Estoy trepando un cerro escarpado, de rocas negras y filosas. Ya casi llego a la cima, me asomo. Tengo al lado a mi izquierda el último pico. Está quebrado, es hueco y está relleno hasta rebosar de crema chantilly. Una crema blanca, espesa, consistente, bien batida pero sin llegar a hacerla manteca. Esa crema tocó la frontera entre lo ideal y perfecto donde si daba un paso más se transformaba en algo totalmente diferente: en esa cosa que puede ser buena también pero que no era la que estábamos buscando en este momento. Porque queríamos algo dulce y nos salió algo salado y que encima ni siquiera es salado porque en vez de sal le pusimos azúcar y ahora ya no se le puede poner sal. Esos actos tan sencillos pero a la vez tan irreversibles como la muerte.
Me arrimé un poco más, afirmada en el brazo izquierdo estiré la otra mano, ahuecada para tomar una buena porción de la crema. Estaba deliciosa. Me senté para estar más cómoda y poder disfrutar el paisaje. Pero los objetos se me desdibujaban allá abajo, me acordé que en un momento escabroso de la trepada, cuando quedé en vilo colgada de una sola mano, se me volaron los lentes. Eso no fue problema en aquel momento porque de cerca veo bastante bien, pero ahora al intentar ver de lejos los siento en falta.
Aún bajo mis ojos disfuncionales el paisaje sigue siendo admirable. Una masa rosa pastel cubierta de otra celeste oscuro se acuesta sobre el horizonte recortado por los semicírculos de cerros verdinegros. Bajando la vista están las casas del valle.
Las casas del valle siempre se ven grises. No importa si algún vecino osado las pintó de un tenue color durazno, amarillo, verde agua, celeste. Son colores tibios como ellos mismos, habitantes del pueblo que tuvieron ganas de destacarse, de separarse de la chatura del resto de esa sociedad oscura y maligna, pero no llegaron a animarse a más.
Algunos jóvenes recién mudados al pueblo y por lo tanto más valientes recubrieron los techos de tejas rojas, brillantes. Pero al poco tiempo las lluvias de lágrimas las mancharon de puntos negros, hongos de humedad que después nunca se les quita.
El resultado uniformizado es entonces irremediablemente gris, como la depresión generalizada de los pobladores.

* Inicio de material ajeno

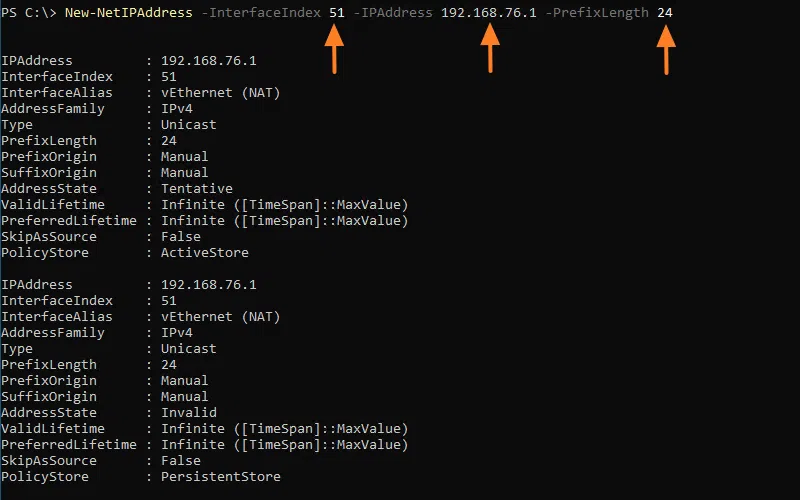Viewport: 800px width, 500px height.
Task: Click the PS C:\> prompt text
Action: click(x=29, y=12)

Si, en esta ciudad la gente llora tanto que las lágrimas se evaporan y pasan a las nubes junto con el agua de los charcos, la del pozo de la cantera o la lánguida cañada Zamora. Una nube de la zona puede llegar a tener hasta un 60% de lágrimas. Esto tampoco es bueno para los autos, porque la sal de las lágrimas es muy corrosiva, les pica la chapa.
Claro que si le hace tal daño al metal, mucho peor nos hace retenerlas dentro del cuerpo. Nos va horadando en silencio la estructura que nos mantiene en pie, hace un charque con nuestra carne y tripas dejándolas duras, resecas. Y de a poco, igual que a la carrocería de esos autos, nos llena de huecos, nos apaga el color y el brillo exterior, nos deja oscuros, apagados, inservibles.
Estamos destinados a esperar en la chatarrera a que alguien venga a llevarse alguna de nuestras partes, mientras las bases se nos hunden en el barro, el motor se oxida, las bujías se empastan y nos damos cuenta que cada vez va a ser más difícil volver a arrancar.